THE TASK —
Exactly the lines from the line with "This screenshot has" through the final line of the records below, both ends included, are to be set down. Do not include pictures.

INPUT DATA —

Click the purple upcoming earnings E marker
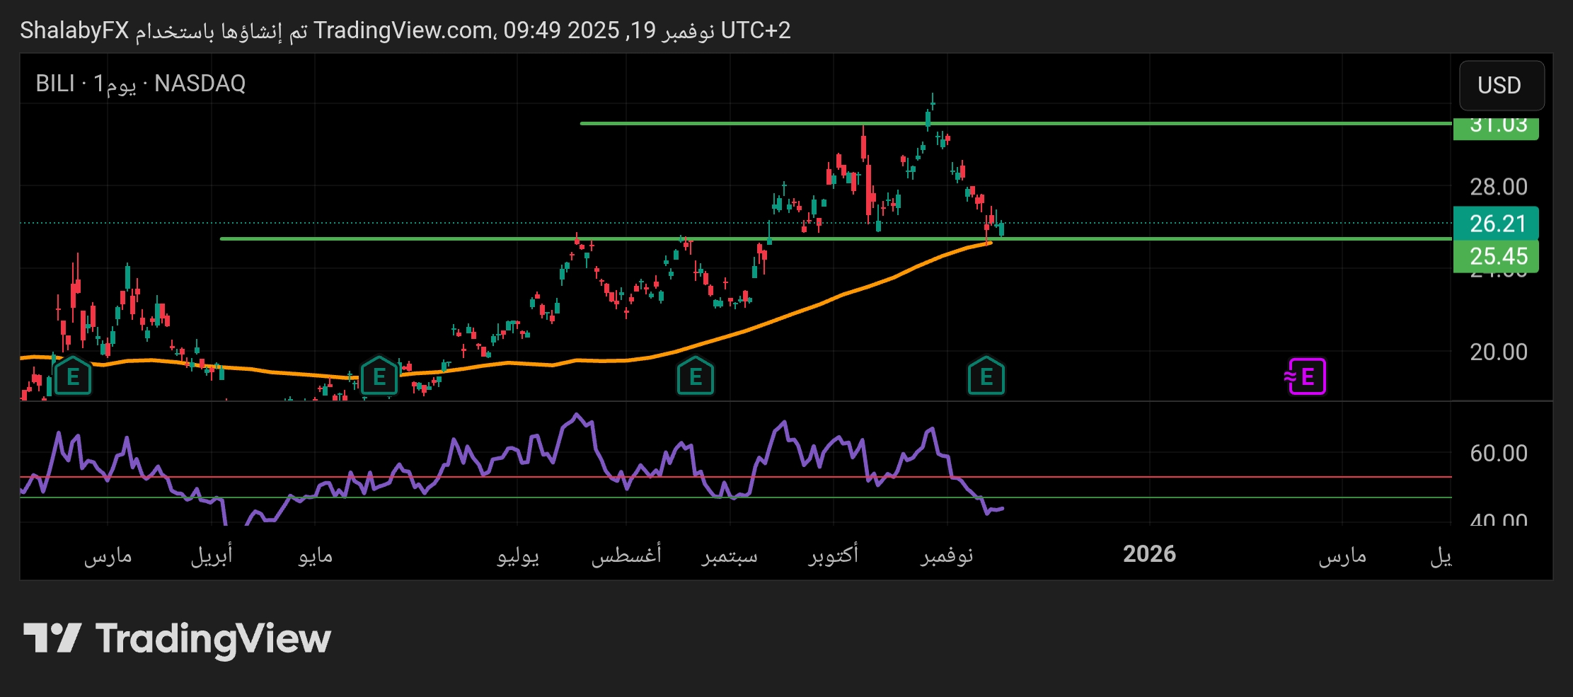The height and width of the screenshot is (697, 1573). point(1306,376)
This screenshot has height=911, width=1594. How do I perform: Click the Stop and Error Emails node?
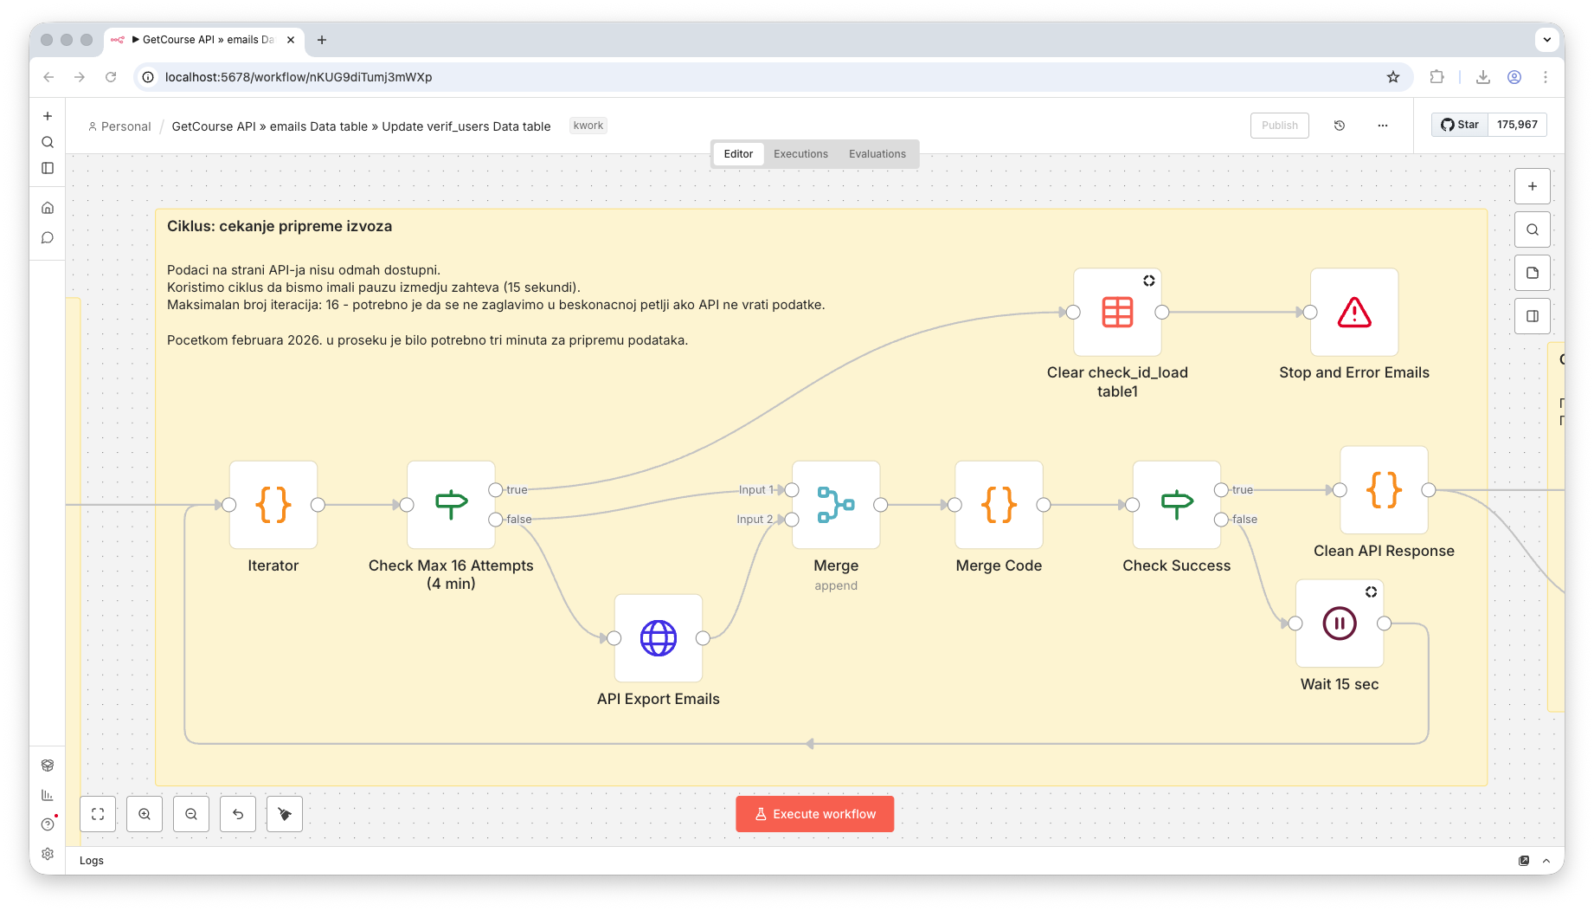pos(1353,312)
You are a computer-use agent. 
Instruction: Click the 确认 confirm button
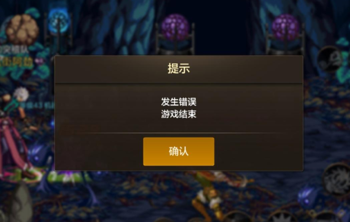point(179,151)
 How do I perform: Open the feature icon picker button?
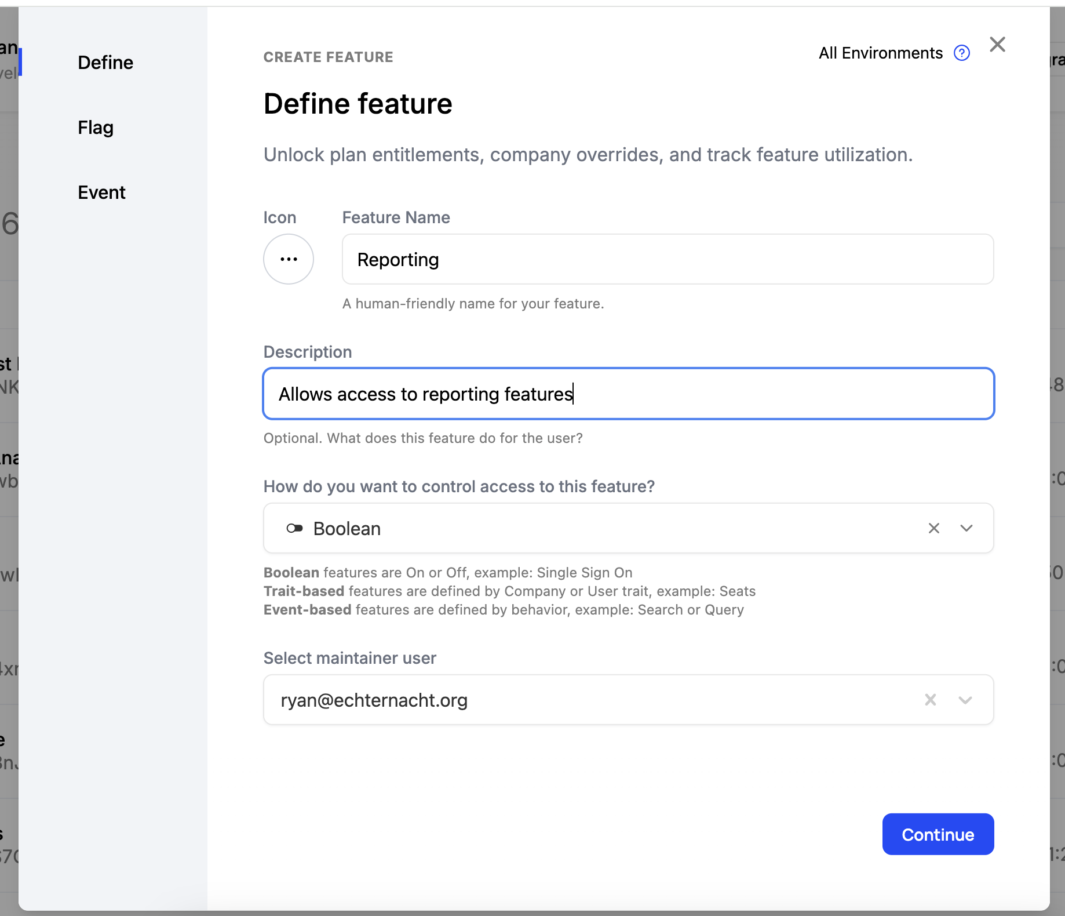pos(288,259)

COMPLETED EXERCISE —
This screenshot has height=911, width=1594. How do I perform: Click the Stop and Error Emails node?
pos(1353,312)
You are a computer-use agent. 
Instruction: Click the 确认 confirm button
point(179,151)
 How do I perform: Open the feature icon picker button?
pos(288,259)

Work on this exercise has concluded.